Luke abbassò lo sguardo. Acque verde e azzurro si muovevano sotto un pavimento trasparente. Luci subacquee gettavano nella stanza le piccole ombre di pesci mobili e l’occasionale sgusciare dì una lunga creatura serpentina.
E infine, nel bel mezzo della tavola c’era una catena montuosa in miniatura, scolpita in un minerale translucido e illuminata da dentro, come le colonne. Minuscoli fiumi azzurri scendevano dai suoi fianchi.
Un’abitudine ormai inveterata lo costrinse a scandagliare la stanza alla ricerca di menti ostili. A metà del tavolo avvertì...
Lei... a meno che non ci fossero su questo pianeta due donne capaci di elettrizzarlo così senza nemmeno dover incontrare il suo sguardo. Era già seduta, con le spalle alla porta.
«Delizioso», mormorò Leia.
La moglie di Captison si girò a guardarla. «Grazie, mia cara.» Entrò maestosamente nella sala, si tolse la mantella con una mezza giravolta e la tese a un domestico, apparentemente camminando sull’acqua. Gli alberi lungo le pareti coperte di rampicanti alzarono i rami come braccia levate al cielo. Luke si chiese se era stato il movimento della donna a far scattare quella reazione, e se davvero erano alberi di natura flessibile e quasi animale, o se erano semplicemente artificiali.
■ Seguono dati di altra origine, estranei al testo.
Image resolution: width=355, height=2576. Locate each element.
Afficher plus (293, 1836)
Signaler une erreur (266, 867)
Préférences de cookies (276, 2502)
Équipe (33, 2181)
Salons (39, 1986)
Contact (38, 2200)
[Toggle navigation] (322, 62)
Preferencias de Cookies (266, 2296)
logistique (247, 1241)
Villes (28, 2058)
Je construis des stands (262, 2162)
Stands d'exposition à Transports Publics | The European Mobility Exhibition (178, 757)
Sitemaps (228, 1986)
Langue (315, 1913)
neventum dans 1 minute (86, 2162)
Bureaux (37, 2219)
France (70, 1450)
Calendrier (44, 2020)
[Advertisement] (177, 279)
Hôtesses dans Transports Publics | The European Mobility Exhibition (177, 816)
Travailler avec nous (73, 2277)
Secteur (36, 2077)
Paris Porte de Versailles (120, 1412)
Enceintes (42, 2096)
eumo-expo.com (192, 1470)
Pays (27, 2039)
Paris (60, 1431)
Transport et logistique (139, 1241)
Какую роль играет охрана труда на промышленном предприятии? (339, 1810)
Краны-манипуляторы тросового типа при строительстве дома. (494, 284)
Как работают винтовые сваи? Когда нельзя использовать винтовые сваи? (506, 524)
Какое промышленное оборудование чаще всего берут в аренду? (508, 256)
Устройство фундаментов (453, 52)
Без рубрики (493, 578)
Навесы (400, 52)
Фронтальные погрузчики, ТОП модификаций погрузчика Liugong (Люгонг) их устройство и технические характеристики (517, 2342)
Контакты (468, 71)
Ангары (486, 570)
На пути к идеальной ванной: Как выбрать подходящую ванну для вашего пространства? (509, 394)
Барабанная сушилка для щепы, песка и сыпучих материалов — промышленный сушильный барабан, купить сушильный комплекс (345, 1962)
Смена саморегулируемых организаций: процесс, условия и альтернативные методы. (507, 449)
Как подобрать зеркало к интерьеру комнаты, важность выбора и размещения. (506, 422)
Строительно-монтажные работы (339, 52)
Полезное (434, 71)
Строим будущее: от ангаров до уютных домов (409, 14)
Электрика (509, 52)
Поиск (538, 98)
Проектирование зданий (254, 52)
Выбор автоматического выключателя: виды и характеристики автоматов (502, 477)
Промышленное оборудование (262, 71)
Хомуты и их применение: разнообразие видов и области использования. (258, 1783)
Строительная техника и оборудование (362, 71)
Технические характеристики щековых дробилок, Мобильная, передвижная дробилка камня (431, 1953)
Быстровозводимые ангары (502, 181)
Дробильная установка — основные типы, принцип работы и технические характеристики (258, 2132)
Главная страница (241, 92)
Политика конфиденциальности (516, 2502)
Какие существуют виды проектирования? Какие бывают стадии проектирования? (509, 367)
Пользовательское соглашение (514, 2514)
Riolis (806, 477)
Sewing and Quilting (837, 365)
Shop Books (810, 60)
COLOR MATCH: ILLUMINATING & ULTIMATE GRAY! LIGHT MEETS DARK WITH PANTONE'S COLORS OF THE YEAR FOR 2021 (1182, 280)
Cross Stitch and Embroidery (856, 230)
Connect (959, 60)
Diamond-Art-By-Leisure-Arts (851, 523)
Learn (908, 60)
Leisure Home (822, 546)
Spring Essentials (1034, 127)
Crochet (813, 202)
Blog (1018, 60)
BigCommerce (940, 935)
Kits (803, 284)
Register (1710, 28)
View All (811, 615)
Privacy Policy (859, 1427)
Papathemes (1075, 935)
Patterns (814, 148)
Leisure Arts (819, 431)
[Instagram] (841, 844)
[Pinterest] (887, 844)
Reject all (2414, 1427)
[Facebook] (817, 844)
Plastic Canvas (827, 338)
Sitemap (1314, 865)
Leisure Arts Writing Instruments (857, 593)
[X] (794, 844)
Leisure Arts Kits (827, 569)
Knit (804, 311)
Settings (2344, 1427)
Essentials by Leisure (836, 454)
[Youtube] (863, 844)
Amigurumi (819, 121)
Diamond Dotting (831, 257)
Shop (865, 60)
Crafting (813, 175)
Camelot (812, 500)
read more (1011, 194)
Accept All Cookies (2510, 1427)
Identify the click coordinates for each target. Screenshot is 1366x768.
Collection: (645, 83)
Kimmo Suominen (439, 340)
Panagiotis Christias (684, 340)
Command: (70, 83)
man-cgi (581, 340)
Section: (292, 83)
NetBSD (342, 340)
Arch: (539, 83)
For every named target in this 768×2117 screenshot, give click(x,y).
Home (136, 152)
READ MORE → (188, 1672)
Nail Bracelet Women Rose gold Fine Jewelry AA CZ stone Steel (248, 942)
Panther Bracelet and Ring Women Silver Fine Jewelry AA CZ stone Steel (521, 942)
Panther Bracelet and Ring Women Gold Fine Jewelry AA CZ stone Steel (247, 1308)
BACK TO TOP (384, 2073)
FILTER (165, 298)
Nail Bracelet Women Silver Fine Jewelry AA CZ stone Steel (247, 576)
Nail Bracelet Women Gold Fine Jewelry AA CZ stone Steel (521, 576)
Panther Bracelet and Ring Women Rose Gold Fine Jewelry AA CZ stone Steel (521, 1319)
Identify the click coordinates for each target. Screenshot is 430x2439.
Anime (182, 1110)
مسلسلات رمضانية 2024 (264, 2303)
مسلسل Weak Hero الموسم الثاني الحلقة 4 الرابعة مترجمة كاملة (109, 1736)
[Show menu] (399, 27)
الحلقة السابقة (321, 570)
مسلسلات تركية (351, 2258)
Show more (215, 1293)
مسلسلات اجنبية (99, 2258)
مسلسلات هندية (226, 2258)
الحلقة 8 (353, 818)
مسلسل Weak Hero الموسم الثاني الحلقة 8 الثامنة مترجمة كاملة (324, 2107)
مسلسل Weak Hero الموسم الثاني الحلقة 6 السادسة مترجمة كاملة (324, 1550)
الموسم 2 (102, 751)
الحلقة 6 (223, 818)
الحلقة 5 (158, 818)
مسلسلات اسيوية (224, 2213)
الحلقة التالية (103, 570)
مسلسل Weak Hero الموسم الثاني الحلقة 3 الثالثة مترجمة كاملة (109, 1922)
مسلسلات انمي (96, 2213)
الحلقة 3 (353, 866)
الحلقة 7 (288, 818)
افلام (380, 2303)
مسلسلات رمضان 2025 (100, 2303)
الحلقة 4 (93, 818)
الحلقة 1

Luke avanzò, attirato quasi controvoglia. Domestici umani (su quel pianeta doveva ancora vedere un droide) si allontanarono in fretta dalla tavola dopo avere, probabilmente, risistemato la tavola per far posto a Chewbacca. Captison accompagnò Leia alla sedia accanto alla sua lungo uno dei lati. La signora Captison occupò l’ultima sedia libera lungo lo stesso lato. Un uomo anziano che indossava un amplificatore vocale sul petto (Luke riconobbe il senatore Belden) era già seduto nell’angolo. «Accomodati dietro il senatore, caro», disse la signora Captison a Chewbacca.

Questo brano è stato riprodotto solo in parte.